[Try it]
From the entries, filter out every line that lacks "Viewport" and copy the rest.

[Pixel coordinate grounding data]

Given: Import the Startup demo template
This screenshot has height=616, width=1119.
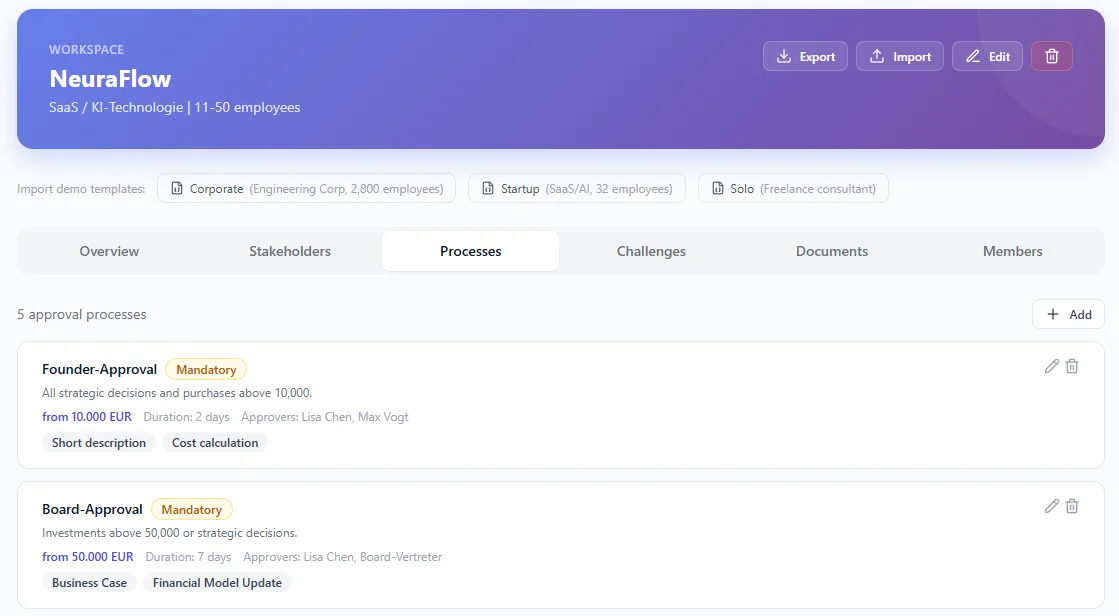Looking at the screenshot, I should point(576,188).
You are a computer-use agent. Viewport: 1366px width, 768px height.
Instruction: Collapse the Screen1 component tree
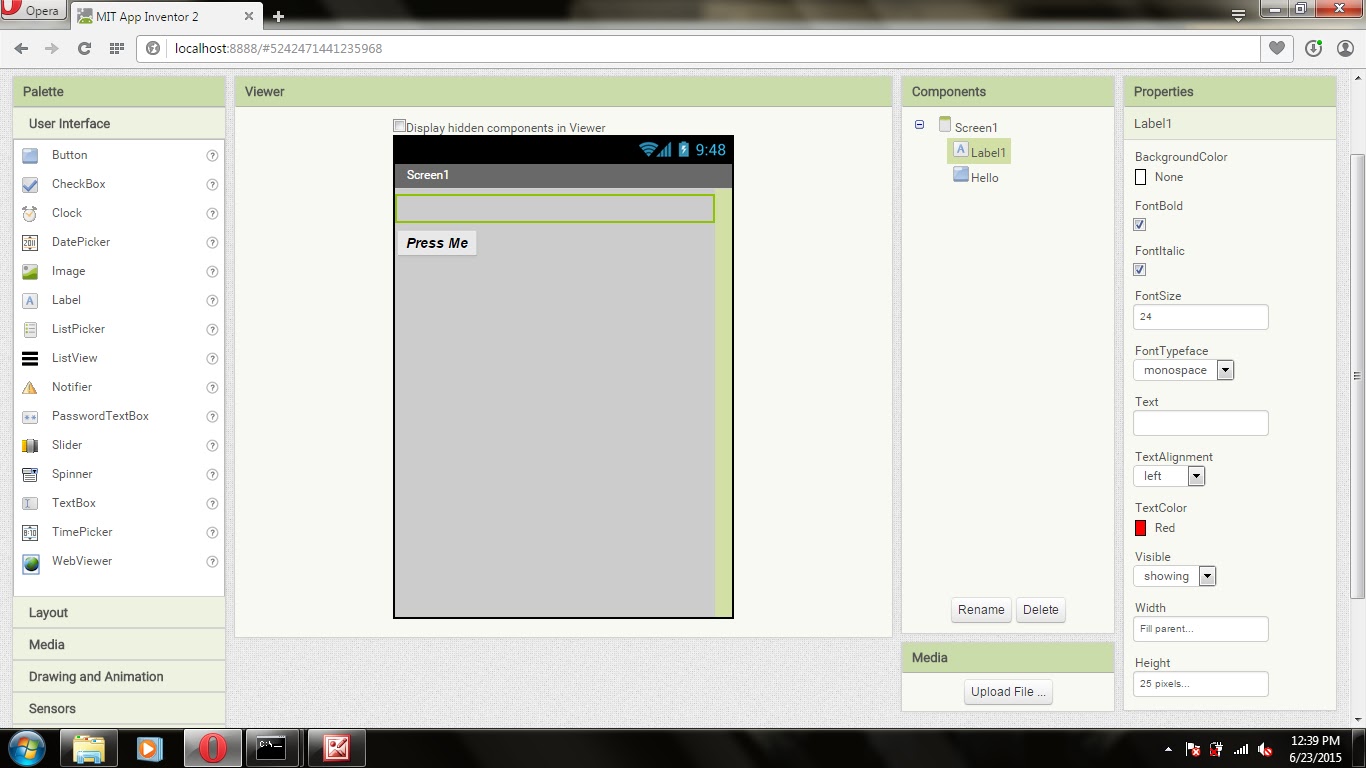pyautogui.click(x=919, y=124)
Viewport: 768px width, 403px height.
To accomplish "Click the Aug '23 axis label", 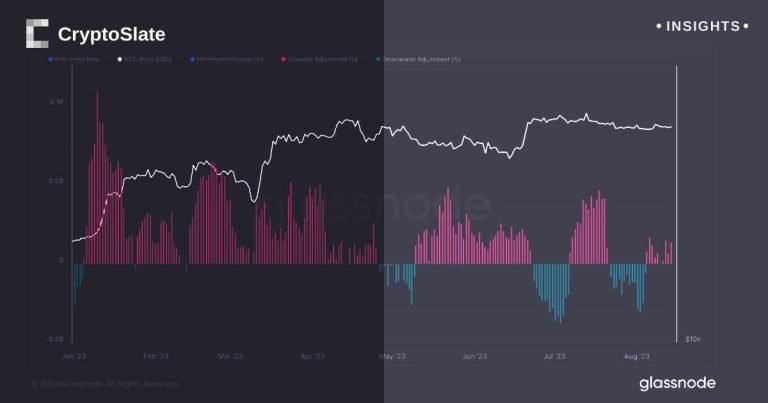I will click(636, 356).
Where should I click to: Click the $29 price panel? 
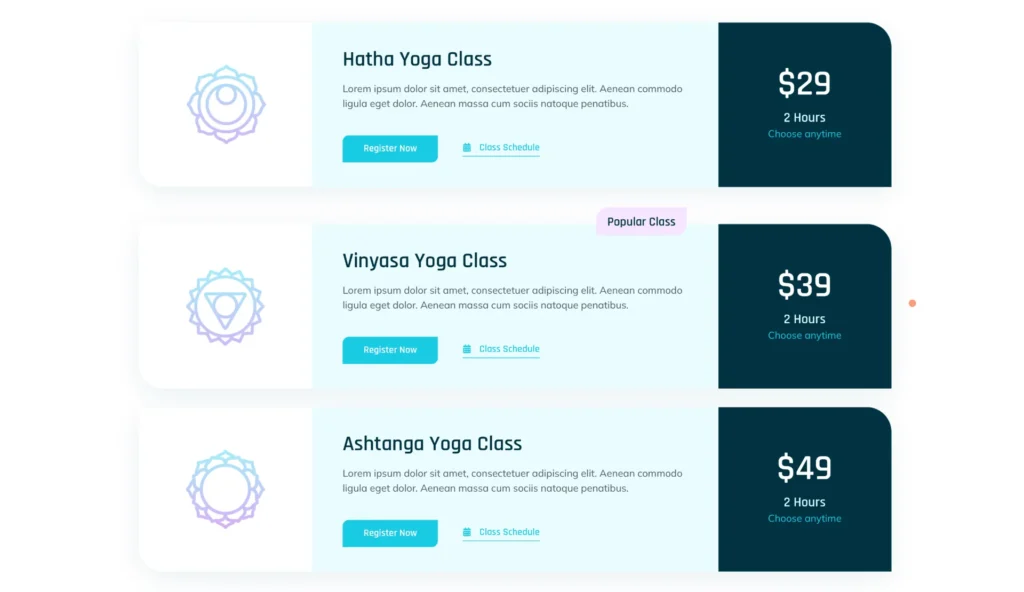804,105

[Expected answer]
You are a computer-use agent. Viewport: 1366px width, 768px height.
Viewport: 768px width, 403px height.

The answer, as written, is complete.